In summary, we welcome the proposals in the consultation document but ask that the legislation goes further to allow pharmacists to receive verbal confirmation of prescription intention when an error has been made in the writing of a schedule 2and 3 controlled drug prescription. Such verbal advice may be supported in good practice by faxed and/or email copies of the amended/replacement prescription until the original is received, say within 24 hours, as per emergency CD requisition requirements.


Such changes in legislation would resolve an absolutely huge issue, which cannot be overstated. This causes pharmacists on a daily basis to be at the receiving end of verbal abuse from angry suffering patients who understandably want their medication. Our proposals would prevent patient suffering in so many cases and contribute hugely to improved patient care.

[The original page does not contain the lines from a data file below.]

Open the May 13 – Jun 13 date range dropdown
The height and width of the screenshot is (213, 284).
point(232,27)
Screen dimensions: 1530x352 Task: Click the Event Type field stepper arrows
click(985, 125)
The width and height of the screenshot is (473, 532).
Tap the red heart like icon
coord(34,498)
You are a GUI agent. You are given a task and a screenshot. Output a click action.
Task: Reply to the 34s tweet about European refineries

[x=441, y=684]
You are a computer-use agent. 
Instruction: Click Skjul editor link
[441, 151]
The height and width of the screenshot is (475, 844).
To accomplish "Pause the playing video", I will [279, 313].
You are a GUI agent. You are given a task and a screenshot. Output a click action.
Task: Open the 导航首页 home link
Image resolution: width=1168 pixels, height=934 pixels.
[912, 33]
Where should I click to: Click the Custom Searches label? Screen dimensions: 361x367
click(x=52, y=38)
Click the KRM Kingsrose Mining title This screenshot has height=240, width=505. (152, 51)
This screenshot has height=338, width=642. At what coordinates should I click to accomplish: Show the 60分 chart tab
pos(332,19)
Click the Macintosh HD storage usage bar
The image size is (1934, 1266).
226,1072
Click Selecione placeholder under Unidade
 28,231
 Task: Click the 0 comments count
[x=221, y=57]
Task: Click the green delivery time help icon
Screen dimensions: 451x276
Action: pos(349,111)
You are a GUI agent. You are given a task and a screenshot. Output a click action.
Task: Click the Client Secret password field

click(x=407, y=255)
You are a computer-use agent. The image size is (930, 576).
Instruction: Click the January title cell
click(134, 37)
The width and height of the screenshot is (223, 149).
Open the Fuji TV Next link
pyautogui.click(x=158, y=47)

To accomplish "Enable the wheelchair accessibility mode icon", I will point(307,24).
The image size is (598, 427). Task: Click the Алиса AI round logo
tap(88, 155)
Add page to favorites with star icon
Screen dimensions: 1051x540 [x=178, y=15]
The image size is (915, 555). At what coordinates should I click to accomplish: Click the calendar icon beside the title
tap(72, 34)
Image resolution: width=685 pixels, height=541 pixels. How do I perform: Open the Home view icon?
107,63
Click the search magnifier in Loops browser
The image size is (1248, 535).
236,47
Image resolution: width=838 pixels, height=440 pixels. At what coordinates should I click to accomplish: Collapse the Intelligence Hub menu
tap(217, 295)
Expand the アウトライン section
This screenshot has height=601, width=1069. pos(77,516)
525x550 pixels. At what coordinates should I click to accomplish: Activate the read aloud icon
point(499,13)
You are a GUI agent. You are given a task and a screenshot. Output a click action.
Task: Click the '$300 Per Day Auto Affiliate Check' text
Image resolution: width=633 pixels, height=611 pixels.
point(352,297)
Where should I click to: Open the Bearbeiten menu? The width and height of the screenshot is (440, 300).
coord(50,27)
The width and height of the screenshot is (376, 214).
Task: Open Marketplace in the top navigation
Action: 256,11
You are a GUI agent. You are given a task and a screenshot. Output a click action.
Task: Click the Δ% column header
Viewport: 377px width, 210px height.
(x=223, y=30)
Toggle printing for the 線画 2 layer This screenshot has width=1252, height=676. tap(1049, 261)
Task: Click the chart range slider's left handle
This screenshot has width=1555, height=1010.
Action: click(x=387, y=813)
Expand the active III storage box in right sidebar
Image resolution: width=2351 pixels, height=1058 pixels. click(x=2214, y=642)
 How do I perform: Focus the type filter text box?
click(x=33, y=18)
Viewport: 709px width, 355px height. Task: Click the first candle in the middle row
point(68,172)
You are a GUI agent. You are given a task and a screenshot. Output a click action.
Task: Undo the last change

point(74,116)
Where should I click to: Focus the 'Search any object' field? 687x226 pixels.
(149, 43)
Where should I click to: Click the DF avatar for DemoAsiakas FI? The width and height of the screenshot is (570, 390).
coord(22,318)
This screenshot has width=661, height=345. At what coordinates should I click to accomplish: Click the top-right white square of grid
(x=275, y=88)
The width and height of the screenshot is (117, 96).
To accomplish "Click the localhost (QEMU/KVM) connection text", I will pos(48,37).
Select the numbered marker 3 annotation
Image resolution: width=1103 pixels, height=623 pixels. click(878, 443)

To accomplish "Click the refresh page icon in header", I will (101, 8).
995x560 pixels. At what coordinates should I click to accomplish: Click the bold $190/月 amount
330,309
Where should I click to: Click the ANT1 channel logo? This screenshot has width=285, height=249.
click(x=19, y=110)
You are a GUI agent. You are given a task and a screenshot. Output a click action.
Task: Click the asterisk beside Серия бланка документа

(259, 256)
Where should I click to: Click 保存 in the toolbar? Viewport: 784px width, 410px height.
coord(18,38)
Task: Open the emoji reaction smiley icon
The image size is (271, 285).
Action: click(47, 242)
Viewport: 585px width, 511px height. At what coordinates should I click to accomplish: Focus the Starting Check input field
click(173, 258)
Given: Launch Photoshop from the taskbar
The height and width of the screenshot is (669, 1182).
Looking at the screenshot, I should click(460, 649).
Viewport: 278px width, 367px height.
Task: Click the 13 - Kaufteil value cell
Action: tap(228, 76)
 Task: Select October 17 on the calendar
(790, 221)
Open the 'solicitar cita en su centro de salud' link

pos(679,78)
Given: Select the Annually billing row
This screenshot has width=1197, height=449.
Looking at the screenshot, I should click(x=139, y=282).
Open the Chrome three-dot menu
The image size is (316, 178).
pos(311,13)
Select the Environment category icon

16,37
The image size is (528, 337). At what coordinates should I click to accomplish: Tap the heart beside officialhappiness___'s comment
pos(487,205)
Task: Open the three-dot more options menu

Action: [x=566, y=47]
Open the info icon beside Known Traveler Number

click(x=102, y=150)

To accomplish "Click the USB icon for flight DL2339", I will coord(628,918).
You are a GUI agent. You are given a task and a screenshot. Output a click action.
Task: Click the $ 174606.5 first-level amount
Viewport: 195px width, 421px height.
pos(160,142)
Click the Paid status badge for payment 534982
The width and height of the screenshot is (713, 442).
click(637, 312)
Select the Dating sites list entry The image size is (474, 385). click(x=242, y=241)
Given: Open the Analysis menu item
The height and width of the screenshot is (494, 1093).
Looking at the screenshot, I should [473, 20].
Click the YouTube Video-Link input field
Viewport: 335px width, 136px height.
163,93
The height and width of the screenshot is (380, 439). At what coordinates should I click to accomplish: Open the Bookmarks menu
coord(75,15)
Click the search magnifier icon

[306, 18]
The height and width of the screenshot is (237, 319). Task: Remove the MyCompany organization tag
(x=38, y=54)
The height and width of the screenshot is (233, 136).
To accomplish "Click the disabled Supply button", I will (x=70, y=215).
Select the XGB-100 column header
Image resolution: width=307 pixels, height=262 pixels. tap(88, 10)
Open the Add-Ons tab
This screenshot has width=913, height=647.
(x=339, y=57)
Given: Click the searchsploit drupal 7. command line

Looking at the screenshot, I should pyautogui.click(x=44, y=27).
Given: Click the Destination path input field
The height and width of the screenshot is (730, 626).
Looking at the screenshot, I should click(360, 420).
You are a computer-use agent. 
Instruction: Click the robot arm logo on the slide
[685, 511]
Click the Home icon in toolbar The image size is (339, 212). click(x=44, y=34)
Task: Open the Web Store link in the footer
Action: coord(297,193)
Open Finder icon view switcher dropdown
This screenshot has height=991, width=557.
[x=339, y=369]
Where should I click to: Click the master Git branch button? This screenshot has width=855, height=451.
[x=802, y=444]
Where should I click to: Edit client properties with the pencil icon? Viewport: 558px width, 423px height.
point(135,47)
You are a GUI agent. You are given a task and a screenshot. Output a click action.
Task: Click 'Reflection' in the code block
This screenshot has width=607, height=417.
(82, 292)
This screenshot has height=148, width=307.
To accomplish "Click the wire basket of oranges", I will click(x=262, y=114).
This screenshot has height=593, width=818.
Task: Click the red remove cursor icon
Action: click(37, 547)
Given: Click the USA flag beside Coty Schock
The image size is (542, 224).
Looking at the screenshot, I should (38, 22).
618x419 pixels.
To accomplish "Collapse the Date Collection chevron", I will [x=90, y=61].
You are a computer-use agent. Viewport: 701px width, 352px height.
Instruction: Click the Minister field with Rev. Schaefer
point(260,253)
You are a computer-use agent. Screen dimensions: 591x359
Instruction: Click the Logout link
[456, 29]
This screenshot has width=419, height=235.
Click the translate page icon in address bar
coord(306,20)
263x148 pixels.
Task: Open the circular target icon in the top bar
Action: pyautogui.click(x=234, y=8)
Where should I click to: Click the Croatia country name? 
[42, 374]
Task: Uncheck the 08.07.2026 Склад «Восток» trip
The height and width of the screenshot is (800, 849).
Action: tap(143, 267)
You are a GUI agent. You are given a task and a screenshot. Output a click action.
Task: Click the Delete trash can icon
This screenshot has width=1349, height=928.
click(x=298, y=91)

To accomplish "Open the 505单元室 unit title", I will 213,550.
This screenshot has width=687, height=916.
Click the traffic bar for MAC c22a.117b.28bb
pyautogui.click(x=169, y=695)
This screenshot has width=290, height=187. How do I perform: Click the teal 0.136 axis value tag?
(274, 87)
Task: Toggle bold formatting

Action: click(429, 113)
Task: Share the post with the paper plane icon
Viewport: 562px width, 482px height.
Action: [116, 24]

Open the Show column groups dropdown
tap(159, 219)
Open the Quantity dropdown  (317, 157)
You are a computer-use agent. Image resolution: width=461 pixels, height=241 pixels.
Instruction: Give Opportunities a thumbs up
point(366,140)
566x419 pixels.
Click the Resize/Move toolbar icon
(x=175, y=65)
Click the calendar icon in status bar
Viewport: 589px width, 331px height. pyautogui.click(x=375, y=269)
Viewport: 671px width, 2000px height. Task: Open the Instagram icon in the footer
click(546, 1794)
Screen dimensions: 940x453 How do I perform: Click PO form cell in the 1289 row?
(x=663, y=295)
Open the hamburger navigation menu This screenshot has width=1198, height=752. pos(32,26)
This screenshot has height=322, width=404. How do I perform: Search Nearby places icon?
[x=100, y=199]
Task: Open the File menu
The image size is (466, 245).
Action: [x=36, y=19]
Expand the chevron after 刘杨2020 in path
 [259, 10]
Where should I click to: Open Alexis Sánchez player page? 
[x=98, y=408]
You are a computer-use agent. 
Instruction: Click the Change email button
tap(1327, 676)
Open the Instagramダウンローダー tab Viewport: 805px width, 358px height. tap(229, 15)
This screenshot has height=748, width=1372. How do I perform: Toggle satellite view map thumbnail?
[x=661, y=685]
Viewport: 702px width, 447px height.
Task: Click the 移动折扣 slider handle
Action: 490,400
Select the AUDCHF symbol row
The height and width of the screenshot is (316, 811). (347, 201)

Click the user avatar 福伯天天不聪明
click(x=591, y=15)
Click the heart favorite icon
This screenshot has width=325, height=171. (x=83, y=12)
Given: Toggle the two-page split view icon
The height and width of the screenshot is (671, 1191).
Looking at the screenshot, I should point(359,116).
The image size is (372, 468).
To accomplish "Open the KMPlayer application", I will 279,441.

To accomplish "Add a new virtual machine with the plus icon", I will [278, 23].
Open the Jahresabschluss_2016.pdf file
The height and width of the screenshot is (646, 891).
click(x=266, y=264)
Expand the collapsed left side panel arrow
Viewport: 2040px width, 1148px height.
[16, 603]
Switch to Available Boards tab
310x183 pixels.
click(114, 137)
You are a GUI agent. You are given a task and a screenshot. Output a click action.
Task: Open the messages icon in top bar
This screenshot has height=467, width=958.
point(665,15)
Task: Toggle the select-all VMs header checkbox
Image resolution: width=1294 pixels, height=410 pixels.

Thank you for your consideration of this request,

Yours sincerely



Jenny Scott, PhD MRPharmS
On behalf of the UK Harm Reduction Alliance


1 The half-life of methadone is 24 -36 hours in the majority of the population. Taking 24 hours as the usual half-life, for every half-life time band which passes, the body clears 20% of the drug from the plasma. Hence in the 60 hours between Friday evening and Monday morning, the plasma level will have dropped by 60/24 x 20% = 50%. This will have induced acute opiate withdrawal in the individual.